For 17 years, these two versions of the Picnic Boat dropped cash to Hinckley’s bottom line. But it was the Mark III that proved crucial to Hinckley’s survival. With twin engines, a deeper hull allowing the powerplants to be installed completely below decks, and an open main-deck layout, the Mark III Picnic Boat was launched in September 2008. “We had spent a lot of time with owners and the market,” says McManus, “so we were pretty confident of demand. Then we sold 16 prior to the first boat splashing, so we knew we were on to something.”

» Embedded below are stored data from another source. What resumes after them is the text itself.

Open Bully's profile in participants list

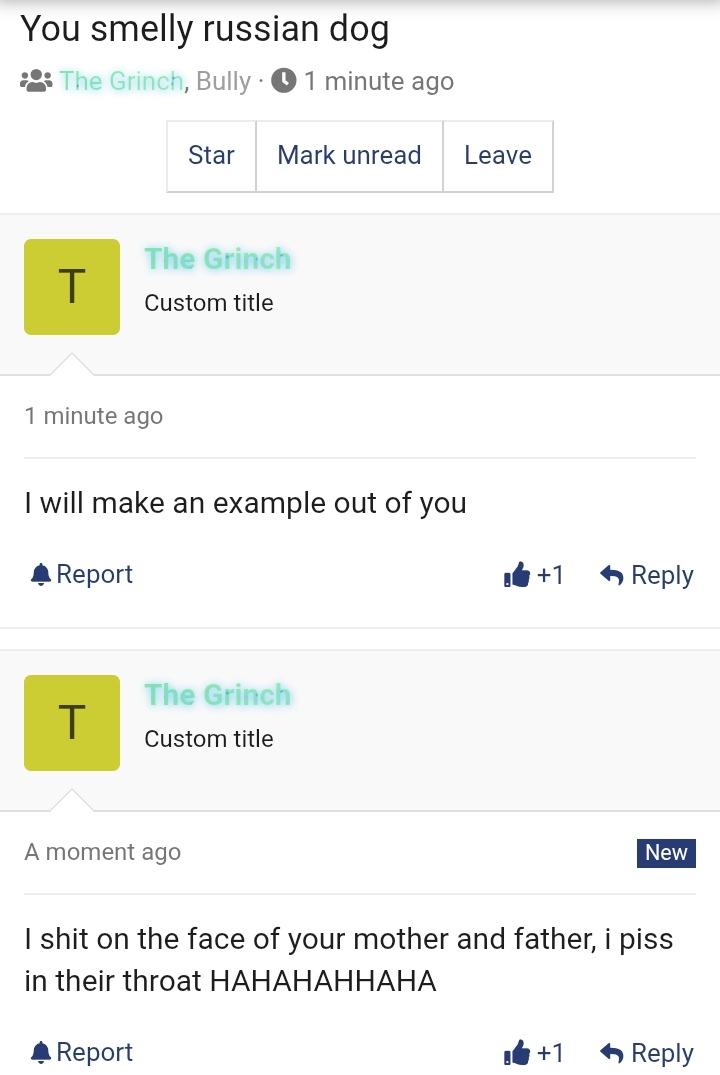click(x=224, y=81)
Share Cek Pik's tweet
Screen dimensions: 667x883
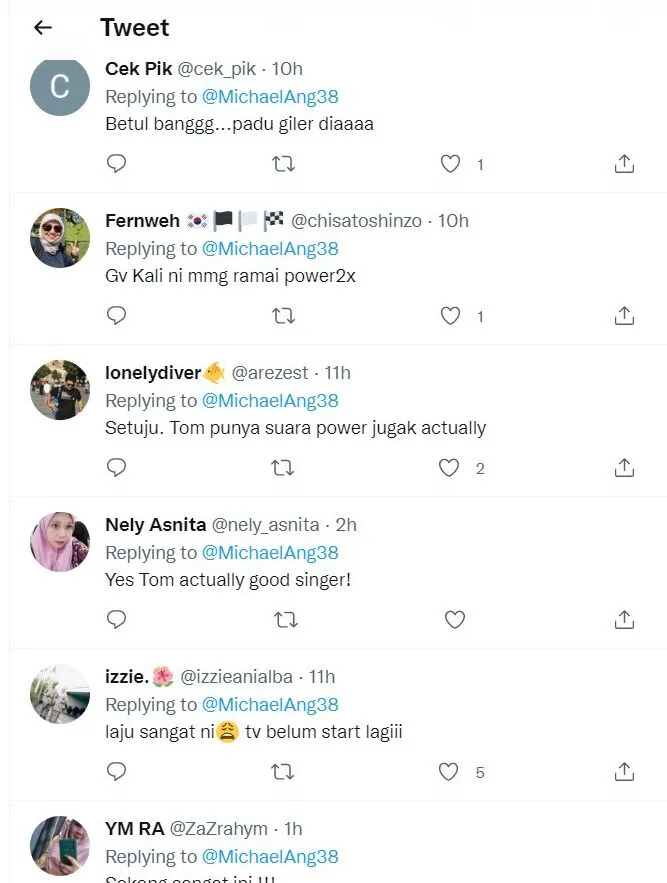click(624, 164)
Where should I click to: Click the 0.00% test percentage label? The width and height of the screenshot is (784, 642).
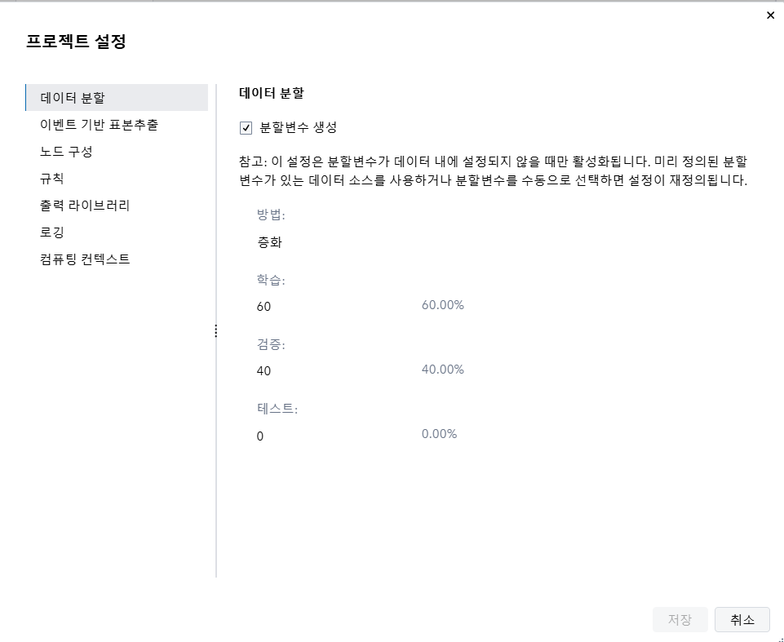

“We’re on Hull Number 48 now,” he adds. “It has been the most successful product launch in our history. But we were lucky. We had the plans ready. The Mark III carried us through.”
With steady sales of the new Picnic Boat, Hinckley’s design team took another look at that proposed 50-footer. They scrapped the mock-up, started on a clean sheet of paper, and came up with the twin-engine, two-stateroom Talaria 48, launched last year in Fort Lauderdale. “I could not be more excited about this launch,” says McManus. “We’ve just sold number five and are sold through to 2012.”
But perhaps the most important new development was announced in January, with Hinckley’s acquisition by Scout Partners, which is headed by U.S. Secretary of Commerce Peter G. Peterson, and David Howe, a yachtsman and former Harvard classmate of McManus. He describes them as “two individuals who have invested their own money and are actively involved. They don’t need to return 35 percent a year to private equity investors. In our first few meetings, David and I spent all of our time talking about the brand and the boats. He is very fond of saying ‘We’re not in a rush, we’re going to take our time and do things right’. It’s refreshing, it feels like a return to a family business.”
For Hinckley, the dark days and gloomy coverage in The Times are just a memory. McManus laughs. “A woman came to us and said she really liked the Mark III Picnic Boat. We asked how she’d heard of it, and she said she saw it in The Times. It became obvious that she hadn’t read the story, but she saw the photo, came to Annapolis, and bought one.”
Proving once again that old PR dictum: There’s no such thing as bad publicity.